Com chocolate, ovos-moles ou simples, não há quem resista a uma tripa de Aveiro
Chamar-lhe bolacha americana mal cozida seria injusto. Ela ganhou vida própria, alcançando grande fama na região. O segredo está na massa, garante o criador das tripas, que continua a defender a receita original. Mas também há quem aposte em novas variantes.
Há dias felizes! E aquele em que José Oliveira foi confrontado com o pedido de uma cliente para fazer uma bolacha americana mal cozida acabou por revelar-se um dia afortunado. Já lá vão mais de 30 anos. Ninguém diria, nessa altura, que o sabor ia pegar e conquistar tamanha fama, mas ela aí está para o comprovar: a tripa de Aveiro. Simples, com chocolate ou ovos-moles, o recheio (ou a falta dele) é à vontade do freguês.

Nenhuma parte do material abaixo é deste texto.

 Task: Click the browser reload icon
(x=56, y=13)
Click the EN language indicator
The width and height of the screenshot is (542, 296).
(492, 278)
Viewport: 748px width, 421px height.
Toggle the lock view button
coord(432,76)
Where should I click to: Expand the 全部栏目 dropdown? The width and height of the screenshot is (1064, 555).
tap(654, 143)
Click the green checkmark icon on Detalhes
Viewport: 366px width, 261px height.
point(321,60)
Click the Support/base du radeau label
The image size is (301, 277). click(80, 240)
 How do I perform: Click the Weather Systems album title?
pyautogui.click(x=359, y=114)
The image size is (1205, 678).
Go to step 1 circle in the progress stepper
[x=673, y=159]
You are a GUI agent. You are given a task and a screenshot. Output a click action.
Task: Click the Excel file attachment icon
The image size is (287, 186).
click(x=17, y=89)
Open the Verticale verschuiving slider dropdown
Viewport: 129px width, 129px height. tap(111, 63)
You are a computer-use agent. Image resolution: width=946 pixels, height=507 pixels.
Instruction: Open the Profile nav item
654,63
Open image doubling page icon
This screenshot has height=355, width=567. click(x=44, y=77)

Tudo devidamente enrolado num “almofada” de massa, pouco cozida, claro está – como sugeriu a tal cliente -, e feita com farinha, açúcar, ovos e leite. “E depois leva uns pós de perlimpimpim”, garante o seu criador, em jeito de brincadeira.
A mais pura das verdades é que a receita tem “mais de 100 anos de história”, anuncia José Oliveira, o homem que passou a ser conhecido como Zé da Tripa e que teve acesso a esse saber fazer antigo por via do casamento. “Os meus sogros tinham um negócio de bolacha americana, na Costa Nova, e eu fiquei-lhes com a filha e com o segredo”, relata, mantendo o tom divertido. Acabou por lançar-se por conta própria, primeiro, com venda ambulante e, depois, com um quiosque fixo. “Era um carrinho e tinha de andar a virá-lo contra o vento. Aquilo era uma trabalheira”, recorda.

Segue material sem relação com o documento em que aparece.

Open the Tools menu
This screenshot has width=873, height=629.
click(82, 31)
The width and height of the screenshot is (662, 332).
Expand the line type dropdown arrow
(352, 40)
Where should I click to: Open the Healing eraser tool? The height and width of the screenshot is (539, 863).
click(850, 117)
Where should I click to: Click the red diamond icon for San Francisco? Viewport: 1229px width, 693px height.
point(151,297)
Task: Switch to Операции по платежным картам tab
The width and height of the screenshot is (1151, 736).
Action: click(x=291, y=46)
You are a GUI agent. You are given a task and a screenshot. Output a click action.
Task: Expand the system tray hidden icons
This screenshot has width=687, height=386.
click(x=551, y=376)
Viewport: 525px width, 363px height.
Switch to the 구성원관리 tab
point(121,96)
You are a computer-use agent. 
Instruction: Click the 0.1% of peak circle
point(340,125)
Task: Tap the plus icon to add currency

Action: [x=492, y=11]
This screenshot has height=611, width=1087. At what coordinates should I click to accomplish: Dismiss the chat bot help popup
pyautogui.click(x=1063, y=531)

Decidiu, assim, fixar o posto de venda de bolacha americana, sem deixar a terra onde tudo começou para a família da sua mulher, Maria do Carmo. E à oferta de sempre (bolacha americana) foi juntando a proposta da tal “massa mal cozida”. “Os miúdos colocavam-na em cima de uma prata, no braço, e iam esticando e depenicando para comer e começaram a chamar-lhe tripa”, evoca. O formato evoluiu – hoje, tem uma forma certinha – e o produto final também. “Começou por ser simples, sem recheio. Só depois é que se começou a introduzir o chocolate e os ovos-moles”, aponta. “E na minha opinião deviam ser só estas as opções de recheio”, defende o criador da tripa.
Neste momento, são os seus filhos, Miguel e Joana, os “guardiões” do negócio (e do tal segredo) de família. Chegaram a equacionar outras carreiras - ele é licenciado em Design Industrial e ela ainda ingressou no curso de Química -, mas a vontade de tomar conta do saber fazer herdado dos avós maternos acabou por falar mais alto. O pai ainda se mantém por ali, bem activo (tem 68 anos), e ninguém o cala sempre que é preciso dizer “é assim que se dobra a tripa”. Mas são os filhos os grandes responsáveis por fazer crescer a marca Zé da Tripa e a estendê-la a outros pontos do país.
Já adquiriram duas carrinhas para levar a tripa até aos mais variados festivais nacionais, além de manterem os pontos de venda das praias da Costa Nova e Barra, em Ílhavo, e do Centro Comercial Glicínias, em Aveiro. Sempre com essa garantia: manter a receita de há muitos anos e continuar a apostar na simplicidade. “O princípio é esse, o de ter um produto final genuíno”, assevera Miguel Oliveira.
Não são crepes nem wafers, são tripas
Com tantos anos passados à volta da máquina de fazer bolacha americana, José Oliveira tem muitas histórias para contar, especialmente quando o tema é a confusão à volta do nome “tripa”. “Lembro-me de umas excursões que vinham do Norte e que estavam ali de volta do quiosque a achar estranho que uma tripa levasse chocolate ou ovos-moles”, recorda. Espanto ao qual os turistas estrangeiros não conseguiam também escapar. “Passavam ali, iam ao dicionário traduzir e depois riam-se. Mas passado um bocado estavam na fila”, nota. E no fim? “Gostavam, sim senhor.”
Os franceses têm tendência a chamar-lhes crepes, os ingleses confundem-nos com wafers, mas tripas são tripas. Tanto mais porque “a massa é muito diferente, o crepe é mais tipo pão”, garante o Zé da Tripa. Para quem ainda tem dúvidas, resta provar. No entender da dupla Miguel e Joana, o melhor, mesmo, é fazê-lo na origem – ou seja, na zona de Aveiro – ou numa das carrinhas que saem directamente de Aveiro para os grandes festivais do país. “As do Zé da Tripa, claro está”, argumenta.